A student takes an online course at home in Yuncheng, North China's Shanxi Province during the coronavirus outbreak. Photo: IC
More than 900,000 students in primary and secondary schools in Wuhan, epicenter of the novel coronavirus (COVID-19) outbreak, have begun taking remote classes through an online platform supported by Chinese live-streaming company Douyu.
More live-streaming and short video platforms have joined in to provide remote teaching services for Chinese students, with education experts saying the frenzy reflects Chinese internet companies' ambitions and their preparedness to fulfill social responsibility too.
Wuhan-based Douyu has been adding more than 3,000 live-streaming "rooms" daily on its online education section, with users' online traffic soaring seven times from early January, the People's Daily reported.
In order to reduce the impact of the coronavirus outbreak on students' studies, the Wuhan Education Bureau on February 10 established an online platform to provide 500 to 600 courses every morning. The platform's daily viewers hit 1 million and unique page views surpassed 10 million.
However, students and parents across China have been reporting problems including slow or lost internet connections and blurred images.
The Wuhan Education Bureau has noticed such issues and solved the problems with the help of Douyu. Its technical skills based on a large number of viewers can help solve loading problems on the bureau's education platform so that students can open the webpage in one second, local media reported.
Live-streaming platforms such as Huya, Bilibili and short video platforms Douyin and Kuaishou have also provided online courses for users in recent days.
"It is necessary for these internet platforms to enter the educational sector at present, because they are good at providing broadband services with large servers … while traditional education services can provide good quality education," Liu Dingding, a Beijing-based independent industry analyst, told the Global Times on Thursday.
He noted Chinese internet companies have experience from "Double 11" shopping spree to deal with mass flows of viewers, hence the large number of student users amid the outbreak period has not posed difficulties for them.

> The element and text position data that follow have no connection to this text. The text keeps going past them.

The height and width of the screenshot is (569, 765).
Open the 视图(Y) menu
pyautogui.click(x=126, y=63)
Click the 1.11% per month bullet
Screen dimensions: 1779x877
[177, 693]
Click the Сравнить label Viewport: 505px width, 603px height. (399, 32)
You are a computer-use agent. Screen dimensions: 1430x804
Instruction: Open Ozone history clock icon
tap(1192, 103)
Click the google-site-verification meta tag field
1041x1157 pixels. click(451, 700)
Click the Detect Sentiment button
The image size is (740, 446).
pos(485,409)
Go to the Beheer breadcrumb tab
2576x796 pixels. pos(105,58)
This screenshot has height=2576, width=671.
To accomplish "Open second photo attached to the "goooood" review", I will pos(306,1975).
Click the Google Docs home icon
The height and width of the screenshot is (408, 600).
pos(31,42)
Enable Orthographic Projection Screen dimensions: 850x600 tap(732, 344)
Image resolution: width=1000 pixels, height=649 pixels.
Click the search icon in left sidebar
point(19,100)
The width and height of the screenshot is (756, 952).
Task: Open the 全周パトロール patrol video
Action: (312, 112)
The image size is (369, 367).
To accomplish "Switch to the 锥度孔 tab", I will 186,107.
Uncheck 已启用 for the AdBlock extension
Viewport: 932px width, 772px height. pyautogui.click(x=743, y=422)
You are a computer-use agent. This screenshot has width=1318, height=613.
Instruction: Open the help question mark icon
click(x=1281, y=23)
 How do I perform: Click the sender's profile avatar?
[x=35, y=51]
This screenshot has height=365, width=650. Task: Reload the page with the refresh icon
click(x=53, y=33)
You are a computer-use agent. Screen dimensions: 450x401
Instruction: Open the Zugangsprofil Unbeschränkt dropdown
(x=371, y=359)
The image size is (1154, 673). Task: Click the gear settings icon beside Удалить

Liu also said the live-streaming and short video platforms have long been eyeing the online education business and will maintain such operations after the virus is contained.
According to a report released by Douyin last September, the number of professional user-generated education videos surpassed 450,000 last June, and cultural and educational users grew 330 percent in six months. In 2019, 200 million short videos on Kuaishou were education-oriented, with daily views surpassing 2.2 billion.
A mother surnamed Sun in Beijing told the Global Times her 8-year-old daughter loves online learning and finds it novel, like playing a game.